Add ignored field values to synthetic source #107567

kkrik-es · 2024-04-17T14:02:06Z

This change introduces IgnoredSourceFieldMapper to track ignored field names and values, and extends ObjectMapper to access these while constructing synthetic source.

IgnoredSourceFieldMapper relies on the generic logic for parsing and writing various supported tokens. This logic is moved to XContentDataHelper to be properly shared with IgnoreMalformedStoredValues.

Related to #106825

elasticsearchmachine · 2024-04-17T14:02:52Z

Hi @kkrik-es, I've created a changelog YAML for you.

…o fix/synthetic-source/object

elasticsearchmachine · 2024-04-18T10:42:24Z

Pinging @elastic/es-storage-engine (Team:StorageEngine)

lkts

Overall LGTM, i have left some suggestions. One note i have is that it feels kind of incidental that IgnoredValuesFieldMapper is actually a mapper. I wonder if we can implement it as some kind of helper instead and it would be simpler. I don't have a good suggestion here though.

...pi-spec/src/yamlRestTest/resources/rest-api-spec/test/indices.create/20_synthetic_source.yml

server/src/main/java/org/elasticsearch/index/mapper/FieldDataParseHelper.java

server/src/main/java/org/elasticsearch/index/mapper/IgnoredValuesFieldMapper.java

# Conflicts: # server/src/main/java/module-info.java # server/src/main/resources/META-INF/services/org.elasticsearch.features.FeatureSpecification

martijnvg · 2024-04-23T09:34:17Z

server/src/main/java/org/elasticsearch/index/mapper/DocumentParserContext.java

@@ -345,6 +364,17 @@ public final boolean addDynamicMapper(Mapper mapper) {
            int additionalFieldsToAdd = getNewFieldsSize() + mapperSize;
            if (indexSettings().isIgnoreDynamicFieldsBeyondLimit()) {
                if (mappingLookup.exceedsLimit(indexSettings().getMappingTotalFieldsLimit(), additionalFieldsToAdd)) {
+                    if (indexSettings().getMode().isSyntheticSourceEnabled() || SourceFieldMapper.isSynthetic(mappingLookup)) {


Is the idea to only apply ignored values for when maximum number of fields have been exceeded in this pr? Or also doing this for when for example object field has been disabled?

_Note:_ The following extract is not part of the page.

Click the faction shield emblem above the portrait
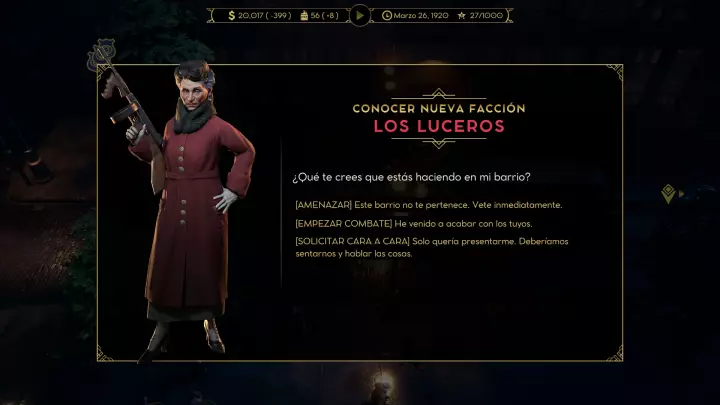Screen dimensions: 720x405 [101, 55]
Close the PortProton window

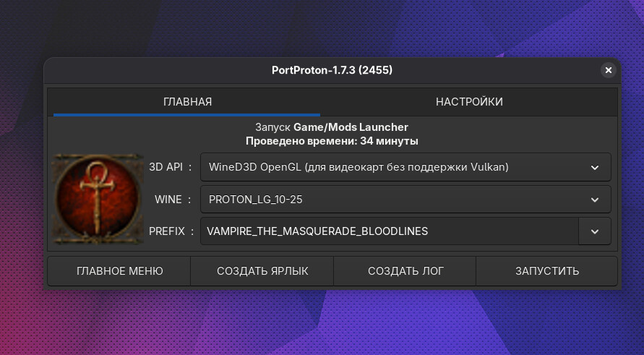[x=608, y=70]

I'd say we add more cases incrementally, to keep this one short.

martijnvg · 2024-04-23T09:35:56Z

server/src/main/java/org/elasticsearch/index/mapper/SourceFieldMapper.java

@@ -96,6 +96,14 @@ private static SourceFieldMapper toType(FieldMapper in) {
        return (SourceFieldMapper) in;
    }

+    public static boolean isSynthetic(MappingLookup mappingLookup) {


I don't think this is needed? I think mappingLookup.isSourceSynthetic() can used instead?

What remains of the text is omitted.